Edited by Susan Williams Benson
From the publisher:
"An outstanding memoir."—Civil War History
Confederate scout and sharpshooter Berry Greenwood Benson witnessed the first shot fired on Fort Sumter, retreated with Lee's army to its surrender at Appomattox Courthouse, and missed little of the action in between. This classic account of his wartime service is filled with the minutiae of the common soldier's life and paced by a continual succession of battlefield anecdotes. A new biographical introduction by historian Edward J. Cashin adds further depth and detail to Benson's own vivid memories. The introduction also reveals Benson's less widely known early life and his postwar careers, interests, and activities.
At seventeen, after leaving his home near Augusta, Georgia, to join the army, Benson soon distinguished himself as a crack shot, natural leader, and sure judge of human nature-abilities that would serve him well as a scout. Benson's reconnaissance exploits took him within earshot of Union trenches and encampments. On the battlefield he saw firsthand the desperation of a frontal charge and the blind panic of a disorganized retreat. Benson's odyssey as a prisoner of war took him to Elmira Prison in New York, where he joined the only successful tunnel escape in the camp's history.
Benson, who was the model for the figure atop Augusta's Civil War memorial, is most often remembered as a soldier. However, his postwar life defies simple labels. He held such conventional jobs as cotton trader and accountant, yet he also published verse and philosophical writings, supported labor causes, worked tirelessly to exonerate the accused murderer Leo Frank, and earned respect as an amateur cryptologist.
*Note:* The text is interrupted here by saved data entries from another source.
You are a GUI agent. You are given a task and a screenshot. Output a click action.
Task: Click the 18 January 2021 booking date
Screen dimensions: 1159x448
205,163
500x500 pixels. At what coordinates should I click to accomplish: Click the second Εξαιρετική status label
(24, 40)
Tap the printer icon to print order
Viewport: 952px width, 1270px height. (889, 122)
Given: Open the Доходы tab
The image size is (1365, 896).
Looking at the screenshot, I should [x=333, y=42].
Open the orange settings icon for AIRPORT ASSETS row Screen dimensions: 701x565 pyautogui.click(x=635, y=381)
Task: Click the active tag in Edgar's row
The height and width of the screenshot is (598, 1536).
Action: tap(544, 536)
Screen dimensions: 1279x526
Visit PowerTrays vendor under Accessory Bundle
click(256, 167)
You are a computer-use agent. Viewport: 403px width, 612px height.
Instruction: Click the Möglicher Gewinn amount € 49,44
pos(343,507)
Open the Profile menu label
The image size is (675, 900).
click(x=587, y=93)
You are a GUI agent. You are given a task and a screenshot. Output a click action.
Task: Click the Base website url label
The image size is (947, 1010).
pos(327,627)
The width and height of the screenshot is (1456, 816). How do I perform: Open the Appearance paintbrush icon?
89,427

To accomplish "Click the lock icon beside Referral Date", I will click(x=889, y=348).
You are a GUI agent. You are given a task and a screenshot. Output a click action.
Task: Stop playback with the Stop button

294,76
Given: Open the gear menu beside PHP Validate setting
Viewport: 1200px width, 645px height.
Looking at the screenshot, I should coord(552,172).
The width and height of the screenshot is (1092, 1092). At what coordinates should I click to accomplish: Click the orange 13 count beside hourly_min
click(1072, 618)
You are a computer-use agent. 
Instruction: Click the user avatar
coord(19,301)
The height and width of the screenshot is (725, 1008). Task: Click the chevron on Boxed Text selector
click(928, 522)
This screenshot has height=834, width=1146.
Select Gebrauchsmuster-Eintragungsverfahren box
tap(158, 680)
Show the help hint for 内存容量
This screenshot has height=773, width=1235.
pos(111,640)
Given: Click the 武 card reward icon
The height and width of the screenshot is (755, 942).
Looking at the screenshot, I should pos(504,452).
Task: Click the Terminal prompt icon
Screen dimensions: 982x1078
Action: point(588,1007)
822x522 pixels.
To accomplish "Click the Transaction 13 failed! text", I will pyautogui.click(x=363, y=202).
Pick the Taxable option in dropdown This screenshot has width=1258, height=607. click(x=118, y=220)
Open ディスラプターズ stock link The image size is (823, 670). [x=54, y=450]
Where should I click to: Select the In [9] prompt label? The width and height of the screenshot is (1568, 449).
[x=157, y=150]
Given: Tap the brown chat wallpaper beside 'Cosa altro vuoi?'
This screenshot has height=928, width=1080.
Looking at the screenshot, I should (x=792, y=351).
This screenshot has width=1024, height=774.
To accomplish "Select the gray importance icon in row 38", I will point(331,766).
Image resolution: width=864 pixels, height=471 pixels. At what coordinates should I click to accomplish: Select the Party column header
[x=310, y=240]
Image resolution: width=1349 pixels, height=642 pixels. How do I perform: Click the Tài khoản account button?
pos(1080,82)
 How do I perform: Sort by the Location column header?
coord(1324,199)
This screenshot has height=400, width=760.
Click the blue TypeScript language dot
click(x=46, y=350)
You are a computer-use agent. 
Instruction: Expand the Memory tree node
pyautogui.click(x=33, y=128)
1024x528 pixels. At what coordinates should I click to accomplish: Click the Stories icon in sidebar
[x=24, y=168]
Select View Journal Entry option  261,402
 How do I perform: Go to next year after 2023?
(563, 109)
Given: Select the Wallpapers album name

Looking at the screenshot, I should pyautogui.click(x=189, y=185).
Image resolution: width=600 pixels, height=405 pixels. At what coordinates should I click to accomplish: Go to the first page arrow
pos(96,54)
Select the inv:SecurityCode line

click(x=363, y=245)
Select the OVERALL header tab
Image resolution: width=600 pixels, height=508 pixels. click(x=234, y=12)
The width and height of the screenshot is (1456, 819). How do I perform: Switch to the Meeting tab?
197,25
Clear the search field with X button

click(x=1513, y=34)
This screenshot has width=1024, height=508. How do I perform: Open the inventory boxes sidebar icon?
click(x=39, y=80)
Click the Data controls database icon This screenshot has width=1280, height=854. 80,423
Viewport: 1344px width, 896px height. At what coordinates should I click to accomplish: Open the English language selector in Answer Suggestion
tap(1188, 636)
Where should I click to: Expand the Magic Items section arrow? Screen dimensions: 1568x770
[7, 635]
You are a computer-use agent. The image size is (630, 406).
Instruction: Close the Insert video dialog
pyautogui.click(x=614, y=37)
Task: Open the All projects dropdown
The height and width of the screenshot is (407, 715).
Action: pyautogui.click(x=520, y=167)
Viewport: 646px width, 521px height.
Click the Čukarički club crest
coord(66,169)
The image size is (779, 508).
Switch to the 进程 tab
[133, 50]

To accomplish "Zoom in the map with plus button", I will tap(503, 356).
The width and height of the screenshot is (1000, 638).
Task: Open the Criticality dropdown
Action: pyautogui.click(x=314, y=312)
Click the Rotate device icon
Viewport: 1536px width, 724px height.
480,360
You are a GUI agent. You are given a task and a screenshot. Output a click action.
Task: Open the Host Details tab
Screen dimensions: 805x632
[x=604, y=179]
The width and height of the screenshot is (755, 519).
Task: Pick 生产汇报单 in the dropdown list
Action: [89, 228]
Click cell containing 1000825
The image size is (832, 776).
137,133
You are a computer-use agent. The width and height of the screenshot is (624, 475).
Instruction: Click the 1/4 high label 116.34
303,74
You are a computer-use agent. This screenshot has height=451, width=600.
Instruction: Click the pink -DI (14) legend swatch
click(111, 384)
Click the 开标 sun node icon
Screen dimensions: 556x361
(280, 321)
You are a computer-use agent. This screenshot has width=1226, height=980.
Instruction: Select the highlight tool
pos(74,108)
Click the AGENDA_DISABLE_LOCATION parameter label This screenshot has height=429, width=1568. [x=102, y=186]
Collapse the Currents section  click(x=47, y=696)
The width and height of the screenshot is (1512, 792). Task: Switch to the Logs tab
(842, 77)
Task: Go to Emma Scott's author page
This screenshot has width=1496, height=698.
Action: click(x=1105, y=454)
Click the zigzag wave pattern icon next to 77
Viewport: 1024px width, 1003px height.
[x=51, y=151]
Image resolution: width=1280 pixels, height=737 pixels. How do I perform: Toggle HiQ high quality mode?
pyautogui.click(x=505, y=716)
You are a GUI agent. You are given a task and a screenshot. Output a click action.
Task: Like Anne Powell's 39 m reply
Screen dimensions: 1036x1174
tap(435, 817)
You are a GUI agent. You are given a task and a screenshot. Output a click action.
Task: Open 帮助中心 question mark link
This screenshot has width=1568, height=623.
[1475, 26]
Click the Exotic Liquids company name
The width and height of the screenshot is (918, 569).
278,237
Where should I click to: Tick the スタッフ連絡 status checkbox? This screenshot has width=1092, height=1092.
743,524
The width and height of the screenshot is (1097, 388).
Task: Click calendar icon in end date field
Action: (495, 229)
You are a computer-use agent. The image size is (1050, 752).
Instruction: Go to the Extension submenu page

Energetic and unconventional to the end, Berry Benson remains a fascinating figure to this day.
Susan Williams Benson was a daughter-in-law of Berry Benson. Edward J. Cashin is Professor Emeritus of History and Director of the Center for the Study of Georgia History at Augusta State University. His many books include Lachlan McGillivray, Indian Trader (Georgia) and Paternalism in a Southern City (Georgia).
"This book showers well-deserved attention on one of the South's truly noble sons. Benson, who served his homeland from Charleston to Appomattox, won even greater glory late in life when he championed the innocence of Jewish factory boss Leo M. Frank, convicted of murder in 1913 in Atlanta and subsequently lynched. Benson was a terrific character and this volume does him justice."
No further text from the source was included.